* EXCERPTED TEXT:
■ ■ ■ ■

# Quackgrass



## silverado4 (Nov 9, 2004)

I don't think there is a cure, but does anyone know of a fix to rid my lawn of "quackgrass" other then roundup?


----------



## sixpack (Jul 11, 2005)

I've never heard of "Quackgrass" or do you mean "Crabgrass", try a "Weed and Feed" spread in the early spring after any frost.


----------



## wowzer (Dec 28, 2009)

And get rid of the ducks. Least that will eliminate the quack... 

aside from that.

Remember Google... 
Real quick search turned up this... 
http://www.google.com/#hl=en&gs_nf=...pw.r_qf.&fp=4c682113b7e1b4cf&biw=1313&bih=825


----------



## mtzlplex (Aug 5, 2002)

I know exactly what you are talking about. I live in central Indiana where the yards are full of it. I am guessing that since you say "other than roundup" it is either a point of price(roundup is not cheap), or you are in an area not able to use roundup because of government restrictions it is not allowed, or you are just someone that doesn`t like to use heavy chemicals as am I. I use white vinegar because I have pets. I buy it at the dollar store for $1.50 for a big jug of it. I use a piece of cardboard with a slot cut to the center of the cardboard , and a small hole in the center for the quackgrass to be exposed, slide it under the quackgrass(it`s a shield to make sure the vinegar only gets on the quackgrass, and not on the good grass). I use a simple spray bottle on the stream mode, and use the vinegar full strength to soak the blades of the quackgrass. I use the cardboard because I do not want to get the white vinegar on the good grass, just the quackgrass. The vinegar will kill good grass, just like roundup. Now, this is not a one time and you are done process, it may take several times to completely kill the quackgrass, but it can be killed using white vinegar, I have done it, and it is cheaper than roundup, and more environmentally friendly, especially if you have pets, or young children that might ingest the weed, and pesticide. Attached is a photo of some quackgrass that tried to invade my plant bed, I think I sprayed this area 3, or 4 times with the vinegar over 2, or 3 days. Hold off till it is not going to rain for a couple of days, as the vinegar needs time to work.

■ ■ ■ ■

* DATA SECTION:
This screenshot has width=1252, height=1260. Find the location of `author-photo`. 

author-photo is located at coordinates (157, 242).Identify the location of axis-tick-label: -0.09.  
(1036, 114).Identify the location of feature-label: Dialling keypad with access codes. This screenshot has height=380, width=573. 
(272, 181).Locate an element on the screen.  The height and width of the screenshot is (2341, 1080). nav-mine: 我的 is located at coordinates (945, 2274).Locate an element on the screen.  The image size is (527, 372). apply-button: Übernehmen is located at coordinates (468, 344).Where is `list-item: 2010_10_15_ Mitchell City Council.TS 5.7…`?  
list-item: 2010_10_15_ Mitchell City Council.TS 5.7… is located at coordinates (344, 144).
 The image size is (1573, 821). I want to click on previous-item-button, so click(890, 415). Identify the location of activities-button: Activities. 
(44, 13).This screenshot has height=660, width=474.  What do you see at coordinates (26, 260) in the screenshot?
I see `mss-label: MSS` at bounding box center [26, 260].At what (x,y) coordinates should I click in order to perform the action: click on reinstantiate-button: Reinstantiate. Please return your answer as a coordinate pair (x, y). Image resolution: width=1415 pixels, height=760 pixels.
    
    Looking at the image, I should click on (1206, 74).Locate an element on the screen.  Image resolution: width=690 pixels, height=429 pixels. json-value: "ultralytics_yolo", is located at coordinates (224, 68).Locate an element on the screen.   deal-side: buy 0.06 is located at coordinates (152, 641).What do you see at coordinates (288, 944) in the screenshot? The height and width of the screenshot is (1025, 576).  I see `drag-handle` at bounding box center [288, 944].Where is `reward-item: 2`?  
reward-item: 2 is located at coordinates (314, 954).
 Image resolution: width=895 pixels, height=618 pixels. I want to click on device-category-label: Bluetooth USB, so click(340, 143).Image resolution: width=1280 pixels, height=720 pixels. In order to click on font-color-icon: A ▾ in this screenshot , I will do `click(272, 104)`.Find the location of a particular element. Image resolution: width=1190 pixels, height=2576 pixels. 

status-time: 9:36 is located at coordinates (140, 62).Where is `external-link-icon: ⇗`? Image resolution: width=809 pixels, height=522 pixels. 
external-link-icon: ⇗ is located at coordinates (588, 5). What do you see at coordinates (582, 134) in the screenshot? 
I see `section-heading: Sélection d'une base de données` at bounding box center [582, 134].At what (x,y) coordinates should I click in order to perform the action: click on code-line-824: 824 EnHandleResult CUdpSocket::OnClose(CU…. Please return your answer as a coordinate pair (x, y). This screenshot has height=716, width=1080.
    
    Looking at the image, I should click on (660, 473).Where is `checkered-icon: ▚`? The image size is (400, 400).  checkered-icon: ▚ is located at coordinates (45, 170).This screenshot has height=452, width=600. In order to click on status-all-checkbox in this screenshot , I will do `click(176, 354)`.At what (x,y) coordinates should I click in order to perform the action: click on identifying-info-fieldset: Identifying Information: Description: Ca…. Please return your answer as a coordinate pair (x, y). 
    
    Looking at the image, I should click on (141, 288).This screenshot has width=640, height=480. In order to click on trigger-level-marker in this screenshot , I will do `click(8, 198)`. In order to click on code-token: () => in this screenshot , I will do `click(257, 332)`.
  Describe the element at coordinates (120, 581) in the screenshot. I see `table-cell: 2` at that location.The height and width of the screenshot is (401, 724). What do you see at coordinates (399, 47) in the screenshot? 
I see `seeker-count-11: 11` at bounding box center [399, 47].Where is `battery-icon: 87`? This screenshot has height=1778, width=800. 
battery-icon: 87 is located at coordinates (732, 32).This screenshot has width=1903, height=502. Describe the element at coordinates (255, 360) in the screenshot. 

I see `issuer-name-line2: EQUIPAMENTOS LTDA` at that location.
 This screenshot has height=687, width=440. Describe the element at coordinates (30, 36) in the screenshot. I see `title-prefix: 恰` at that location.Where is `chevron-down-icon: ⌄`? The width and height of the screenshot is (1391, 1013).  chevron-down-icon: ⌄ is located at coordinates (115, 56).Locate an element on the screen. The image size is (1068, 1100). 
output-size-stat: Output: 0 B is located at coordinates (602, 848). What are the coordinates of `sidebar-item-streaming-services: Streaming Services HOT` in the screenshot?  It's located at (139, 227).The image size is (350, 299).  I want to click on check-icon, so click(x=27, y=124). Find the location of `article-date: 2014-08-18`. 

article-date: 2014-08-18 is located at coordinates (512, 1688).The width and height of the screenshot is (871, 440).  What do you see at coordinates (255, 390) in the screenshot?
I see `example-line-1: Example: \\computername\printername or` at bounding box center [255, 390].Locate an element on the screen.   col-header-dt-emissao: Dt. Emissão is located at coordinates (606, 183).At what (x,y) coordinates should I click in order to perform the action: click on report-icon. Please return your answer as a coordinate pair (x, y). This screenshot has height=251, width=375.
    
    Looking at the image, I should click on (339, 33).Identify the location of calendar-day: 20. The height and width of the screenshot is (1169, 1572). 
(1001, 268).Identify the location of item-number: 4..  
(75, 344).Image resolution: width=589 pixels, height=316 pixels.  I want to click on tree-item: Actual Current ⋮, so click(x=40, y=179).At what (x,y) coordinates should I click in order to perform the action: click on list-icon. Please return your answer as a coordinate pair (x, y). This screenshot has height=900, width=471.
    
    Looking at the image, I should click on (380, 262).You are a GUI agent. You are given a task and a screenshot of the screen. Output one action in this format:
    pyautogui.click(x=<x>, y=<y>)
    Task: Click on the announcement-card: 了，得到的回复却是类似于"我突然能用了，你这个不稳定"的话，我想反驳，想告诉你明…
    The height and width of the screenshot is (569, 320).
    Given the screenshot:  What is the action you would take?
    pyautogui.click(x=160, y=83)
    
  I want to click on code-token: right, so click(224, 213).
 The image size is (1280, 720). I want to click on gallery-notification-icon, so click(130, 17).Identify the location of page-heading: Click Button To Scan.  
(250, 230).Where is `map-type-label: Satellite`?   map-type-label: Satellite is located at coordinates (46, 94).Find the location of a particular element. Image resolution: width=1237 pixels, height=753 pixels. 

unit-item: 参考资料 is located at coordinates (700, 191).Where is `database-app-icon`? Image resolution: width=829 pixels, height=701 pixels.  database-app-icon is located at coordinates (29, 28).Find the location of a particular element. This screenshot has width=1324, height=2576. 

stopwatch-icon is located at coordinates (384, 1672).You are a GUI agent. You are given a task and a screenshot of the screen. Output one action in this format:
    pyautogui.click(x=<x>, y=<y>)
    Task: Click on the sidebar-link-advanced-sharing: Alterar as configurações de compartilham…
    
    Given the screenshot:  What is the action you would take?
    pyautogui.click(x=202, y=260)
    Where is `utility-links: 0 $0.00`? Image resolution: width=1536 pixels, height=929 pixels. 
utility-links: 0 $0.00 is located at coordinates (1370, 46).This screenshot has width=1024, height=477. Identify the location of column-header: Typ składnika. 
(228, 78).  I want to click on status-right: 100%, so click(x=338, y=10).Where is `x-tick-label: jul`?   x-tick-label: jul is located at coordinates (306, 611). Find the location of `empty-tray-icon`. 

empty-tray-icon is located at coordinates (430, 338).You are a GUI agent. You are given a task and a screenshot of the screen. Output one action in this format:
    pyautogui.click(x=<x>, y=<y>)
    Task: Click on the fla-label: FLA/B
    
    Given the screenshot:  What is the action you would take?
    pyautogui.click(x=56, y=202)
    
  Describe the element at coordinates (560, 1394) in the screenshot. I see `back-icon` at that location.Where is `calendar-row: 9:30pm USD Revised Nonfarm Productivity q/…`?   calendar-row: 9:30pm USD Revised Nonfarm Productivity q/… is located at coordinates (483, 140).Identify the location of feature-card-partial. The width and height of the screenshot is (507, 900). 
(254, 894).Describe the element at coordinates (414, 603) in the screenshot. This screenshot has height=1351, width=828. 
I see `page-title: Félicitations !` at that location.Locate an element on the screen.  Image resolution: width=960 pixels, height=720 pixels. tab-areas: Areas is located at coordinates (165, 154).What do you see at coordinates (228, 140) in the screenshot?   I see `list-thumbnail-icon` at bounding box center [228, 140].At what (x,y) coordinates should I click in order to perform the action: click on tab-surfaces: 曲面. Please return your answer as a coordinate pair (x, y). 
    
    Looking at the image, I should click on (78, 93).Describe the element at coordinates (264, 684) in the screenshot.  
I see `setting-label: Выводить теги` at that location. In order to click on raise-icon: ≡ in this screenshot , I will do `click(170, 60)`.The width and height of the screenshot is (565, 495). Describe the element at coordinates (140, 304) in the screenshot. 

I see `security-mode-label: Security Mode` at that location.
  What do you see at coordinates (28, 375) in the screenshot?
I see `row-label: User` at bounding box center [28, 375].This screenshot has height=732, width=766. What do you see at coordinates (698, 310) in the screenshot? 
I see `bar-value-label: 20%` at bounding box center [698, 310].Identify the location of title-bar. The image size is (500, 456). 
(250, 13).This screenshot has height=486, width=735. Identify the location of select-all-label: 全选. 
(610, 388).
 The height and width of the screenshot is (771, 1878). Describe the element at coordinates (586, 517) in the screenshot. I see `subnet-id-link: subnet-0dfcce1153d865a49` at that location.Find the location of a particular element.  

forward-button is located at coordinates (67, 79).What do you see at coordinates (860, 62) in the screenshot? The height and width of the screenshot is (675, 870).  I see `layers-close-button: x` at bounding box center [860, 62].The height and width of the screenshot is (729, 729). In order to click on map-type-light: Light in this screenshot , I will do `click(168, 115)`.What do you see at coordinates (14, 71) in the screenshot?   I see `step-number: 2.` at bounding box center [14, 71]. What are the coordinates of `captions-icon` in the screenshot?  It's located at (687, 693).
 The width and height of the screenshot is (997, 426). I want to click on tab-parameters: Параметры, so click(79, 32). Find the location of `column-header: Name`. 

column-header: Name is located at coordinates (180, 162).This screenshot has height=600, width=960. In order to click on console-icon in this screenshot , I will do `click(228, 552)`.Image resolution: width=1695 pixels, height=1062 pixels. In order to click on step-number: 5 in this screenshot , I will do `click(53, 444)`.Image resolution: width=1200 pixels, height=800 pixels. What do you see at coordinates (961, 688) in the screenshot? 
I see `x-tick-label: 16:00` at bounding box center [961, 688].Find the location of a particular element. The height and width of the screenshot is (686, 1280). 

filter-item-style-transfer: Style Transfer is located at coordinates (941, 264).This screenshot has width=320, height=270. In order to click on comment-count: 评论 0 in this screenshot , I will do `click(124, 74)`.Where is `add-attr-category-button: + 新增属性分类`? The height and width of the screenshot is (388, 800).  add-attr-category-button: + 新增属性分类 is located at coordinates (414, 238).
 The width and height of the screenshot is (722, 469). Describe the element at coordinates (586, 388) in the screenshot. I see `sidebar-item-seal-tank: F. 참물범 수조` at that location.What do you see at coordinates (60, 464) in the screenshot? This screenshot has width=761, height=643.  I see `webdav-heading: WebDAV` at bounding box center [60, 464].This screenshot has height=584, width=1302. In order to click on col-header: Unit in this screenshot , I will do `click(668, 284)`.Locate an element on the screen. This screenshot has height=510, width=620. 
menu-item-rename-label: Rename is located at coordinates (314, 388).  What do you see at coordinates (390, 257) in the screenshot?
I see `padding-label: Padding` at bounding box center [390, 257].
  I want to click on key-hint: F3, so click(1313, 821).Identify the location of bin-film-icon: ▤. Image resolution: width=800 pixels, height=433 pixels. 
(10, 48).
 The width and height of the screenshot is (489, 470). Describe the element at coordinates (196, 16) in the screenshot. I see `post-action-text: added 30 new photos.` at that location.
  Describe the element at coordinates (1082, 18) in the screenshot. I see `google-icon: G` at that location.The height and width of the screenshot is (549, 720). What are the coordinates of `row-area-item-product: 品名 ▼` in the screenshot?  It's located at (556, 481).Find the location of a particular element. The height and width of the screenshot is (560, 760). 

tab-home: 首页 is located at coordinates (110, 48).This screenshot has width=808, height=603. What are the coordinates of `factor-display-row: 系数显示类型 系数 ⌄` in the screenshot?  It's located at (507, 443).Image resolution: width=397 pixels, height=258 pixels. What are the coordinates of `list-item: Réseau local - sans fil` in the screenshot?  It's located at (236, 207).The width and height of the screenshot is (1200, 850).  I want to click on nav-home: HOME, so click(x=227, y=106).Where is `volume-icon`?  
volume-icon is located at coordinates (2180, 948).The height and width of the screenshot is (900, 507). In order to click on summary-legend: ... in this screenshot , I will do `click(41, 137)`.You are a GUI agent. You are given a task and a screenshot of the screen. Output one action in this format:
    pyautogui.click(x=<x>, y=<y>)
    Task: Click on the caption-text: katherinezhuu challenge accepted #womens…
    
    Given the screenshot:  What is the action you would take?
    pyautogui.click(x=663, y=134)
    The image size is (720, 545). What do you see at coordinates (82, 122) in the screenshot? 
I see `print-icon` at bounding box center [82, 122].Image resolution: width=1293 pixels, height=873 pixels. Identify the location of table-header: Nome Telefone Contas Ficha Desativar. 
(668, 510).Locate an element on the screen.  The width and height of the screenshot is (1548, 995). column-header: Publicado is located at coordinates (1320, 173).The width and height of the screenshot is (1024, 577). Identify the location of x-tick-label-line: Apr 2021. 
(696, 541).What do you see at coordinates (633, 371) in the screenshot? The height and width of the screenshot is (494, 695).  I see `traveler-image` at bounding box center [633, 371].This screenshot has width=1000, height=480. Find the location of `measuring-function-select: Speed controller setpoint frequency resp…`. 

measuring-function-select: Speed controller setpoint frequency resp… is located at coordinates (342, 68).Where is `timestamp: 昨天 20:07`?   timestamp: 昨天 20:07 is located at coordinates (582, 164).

■ ■ ■ ■

* TASK ITEM A:
Return the section of the quackgrass thread that begins at the words "# Quackgrass" and ends after the words "(Jul 11, 2005)".
* TASK ITEM B:
Write the next part of the quackgrass thread, continuing from its last sentence.
The entries are unrelated to the quackgrass thread and stand as separate material.

* ANSWER AREA A:
# Quackgrass



## silverado4 (Nov 9, 2004)

I don't think there is a cure, but does anyone know of a fix to rid my lawn of "quackgrass" other then roundup?


----------



## sixpack (Jul 11, 2005)

* ANSWER AREA B:
----------



## hewee (Oct 26, 2001)

Add some soap to the white vinegar.

Vinegar Weed Killer : Grandma's Recipe For Fast Weed Control
http://www.garden-counselor-lawn-care.com/vinegar-weed-killer.html

What To Expect From Home Made Weed Killer
http://www.garden-counselor-lawn-care.com/home-made-weed-killer.html

http://www.agardenforthehouse.com/2011/06/got-weeds-use-vinegar-not-roundup/

Also can get a "Horticultural Vinegar 20%"
http://www.amazon.com/s/ref=nb_sb_n...rden&field-keywords=Horticultural+Vinegar+20%


----------



## silverado4 (Nov 9, 2004)

I have roundup extended concentrate. I like the idea however of white vinegar. I will try this. I have a lawn service coming out today to fertilize my lawn. They said they will look at it and determine what it is for sure. I didn't even thing of putting cardboard around them as I sprayed. How simple. If I use round up or white vinegar, this will work out great. White vinegar is used on a lot of things, but I never thought it would be used on quackgrass. Thanks for the info. I'll get back when I can walk on the grass again after the fertilizer. I'm sure they won't treat the quackgrass.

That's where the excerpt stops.